The weatherman said it would be sunny and dry on Sunday so despite the cold, John and I wrapped ourselves up in woolly scarves and hats and headed outdoors.  As we cruised along the M25 that morning, there was not a glimpse of sun in sight.  But we were past the point of no return and had already paid £2 at the Dartford Tunnel, so we decided to press on, in true British fashion!  We found a nice spot in the car park and dashed out of the car with full bladders in need of relief before standing in the short queue to get our tickets.  A large grey fluffy sausage on a stick caught my eye and it turned out to be a boom pole with a microphone attached to the end.  It was being carried by a small camera crew who were with a group of people that included a very minor celebrity, David Van Day from Dollar, taking the private tour experience.

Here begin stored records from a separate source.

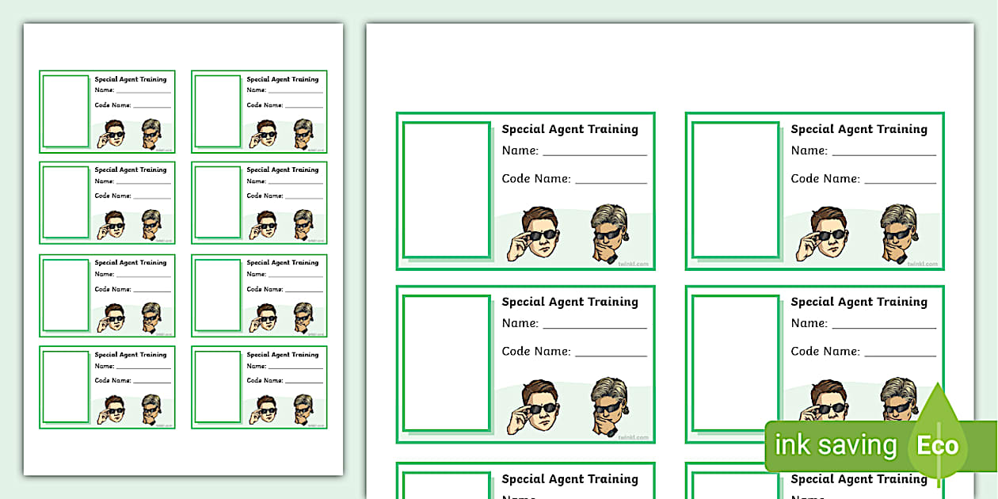Click the photo box on the second right card
The height and width of the screenshot is (499, 998).
coord(448,363)
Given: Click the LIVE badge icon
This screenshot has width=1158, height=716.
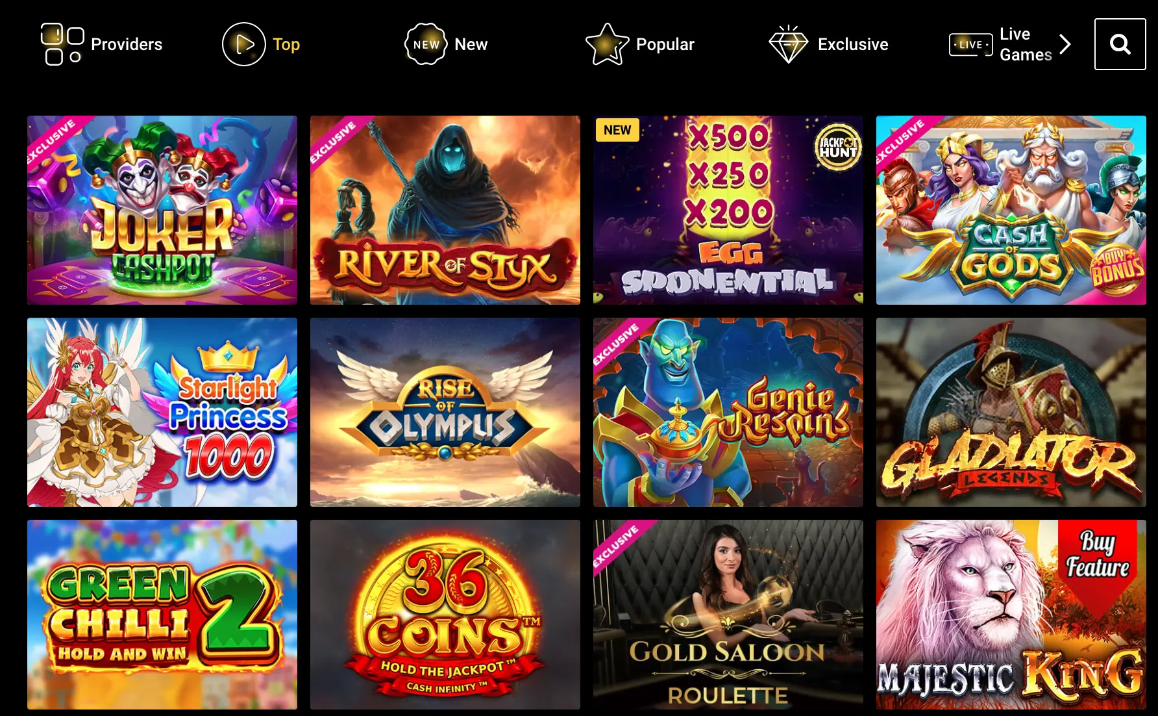Looking at the screenshot, I should coord(971,45).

We wandered in through the gates to an enclosure close by and I felt the spirit of the wilderness as we came face to face with the grey wolves.  There are apparently almost 40 subspecies of wild dogs including Arctic and Arabian wolves and the dingo, and they occupy a range of habitats including Arctic tundra, prairies and forests.  Young grey wolves are born blind and deaf in dens and rely on their mothers as well as support from the pack for warmth and food.  Grey wolves once had the largest natural distribution of any mammal except humans but unfortunately they can no longer claim this record as they have been lost from much of their former lands.

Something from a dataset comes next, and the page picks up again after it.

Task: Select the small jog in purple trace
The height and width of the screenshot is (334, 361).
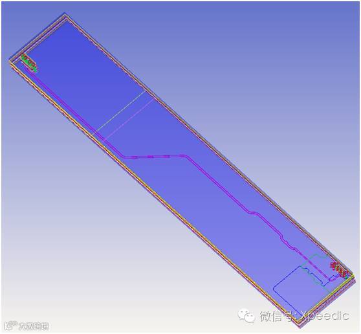Action: 253,212
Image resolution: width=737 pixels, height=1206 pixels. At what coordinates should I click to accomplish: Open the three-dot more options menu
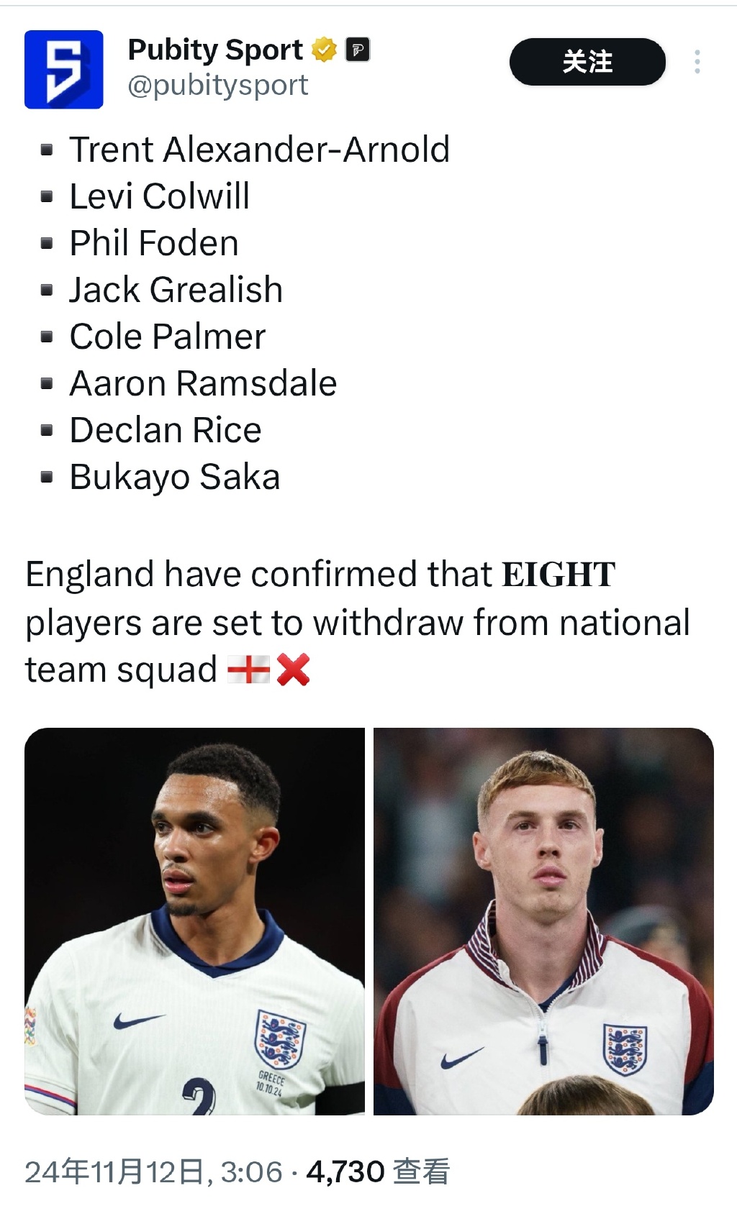697,62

Opposite the wolves was one of my most handsome and dignified big cat cousins, the white tiger.  Despite the grey skies and drizzle, I felt all warm and fuzzy inside as I gazed in appreciation at this beautiful beast.  The white tiger’s history is sad and thorny because they have been in-bred by unscrupulous breeders out to make money from exhibiting them and they have sadly suffered physical abnormalities as a result.  They are rare in the wild and I don’t know about this particular tiger’s past, but its cream tones and chocolate brown stripes made it unusual and stunning to look at.  We watched him sitting calmly in his enclosure when one of the camels across the way started snorting and honking and it caught the tiger’s attention, so he trotted off to the other side of his paddock to investigate.

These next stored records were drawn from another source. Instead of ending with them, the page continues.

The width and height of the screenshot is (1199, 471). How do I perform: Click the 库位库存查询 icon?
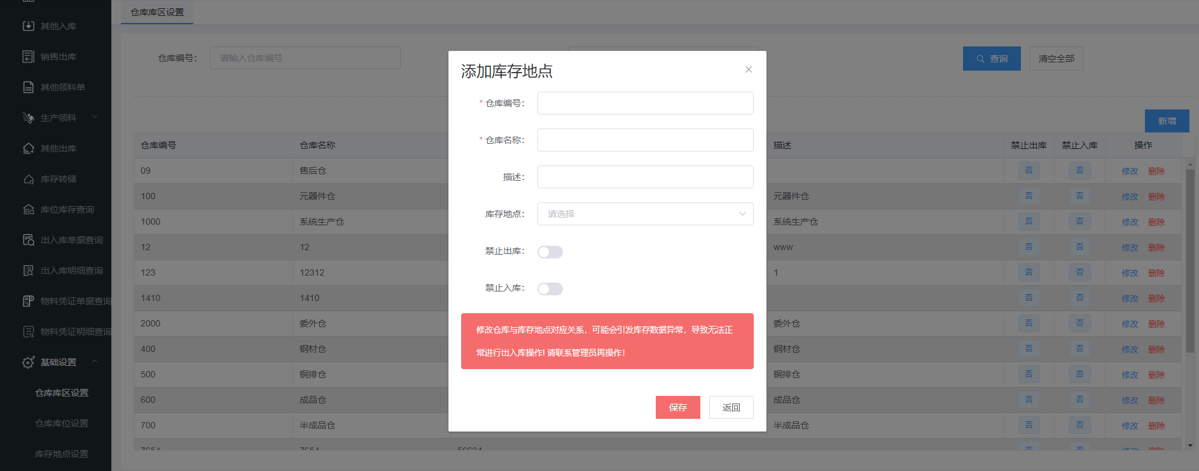click(28, 209)
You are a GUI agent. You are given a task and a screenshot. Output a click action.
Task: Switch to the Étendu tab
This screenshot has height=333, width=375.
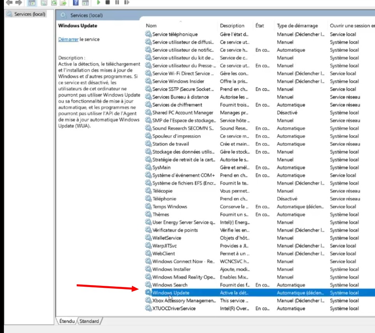[x=67, y=321]
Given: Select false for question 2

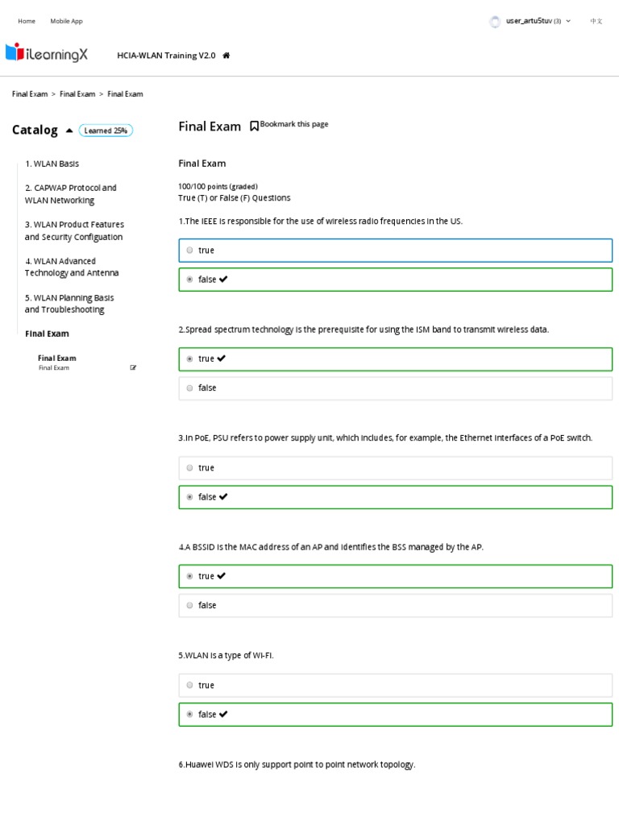Looking at the screenshot, I should tap(189, 388).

The camels were amusing, with their long knobbly legs, goofy teeth and gangly stance, and I heard a passer-by crack a joke about one of them getting the ‘ump!  Oh dear.  These camels had two humps which store fat for use as energy when food is scarce.  A camel can go a week or more without water and can last several months without food.  But you’d think the meerkats wouldn’t last five minutes without food the way they tucked into their grub when the keeper was feeding them.  These happy little creatures were a pleasure to watch and clearly enjoyed living in groups, chirping and grumbling at each other, playing together and cuddling.  Here’s a picture of one of them warming his belly under the heat lamp.

John and I needed to warm up too so we sat in the Tiger Tree Café for a while to shelter from the rain and dry off a bit.  Don’t worry, John didn’t get his belly out!  The café overlooked the tiger enclosure which contained 3 handsome tigers who were quite frisky, hopping across their wooden climbing frame and teasing each other.  I could hear these little low-pitched rumbles as they constantly chatted with each other, playfully growling and huffing.

The highlight had to be the white lion pride which consisted of a noble majestic male with full mane, 2 females and a lovely young cub who was born earlier this year. The pride sat together in their enclosure looking relaxed and contented whilst the male prowled back and forth, letting the onlookers know that he was in charge. He looked at me as he ambled towards the front of the enclosure where I was standing and I puffed my little chest out as much as could, so he climbed up the rock hill and thundered this almighty roar that reverberated in my ears. I imagined how that booming noise must rumble across the safari plains of his native environment of South Africa, letting all predators know that he is the king of the jungle. He looked just like Simba from the Lion King.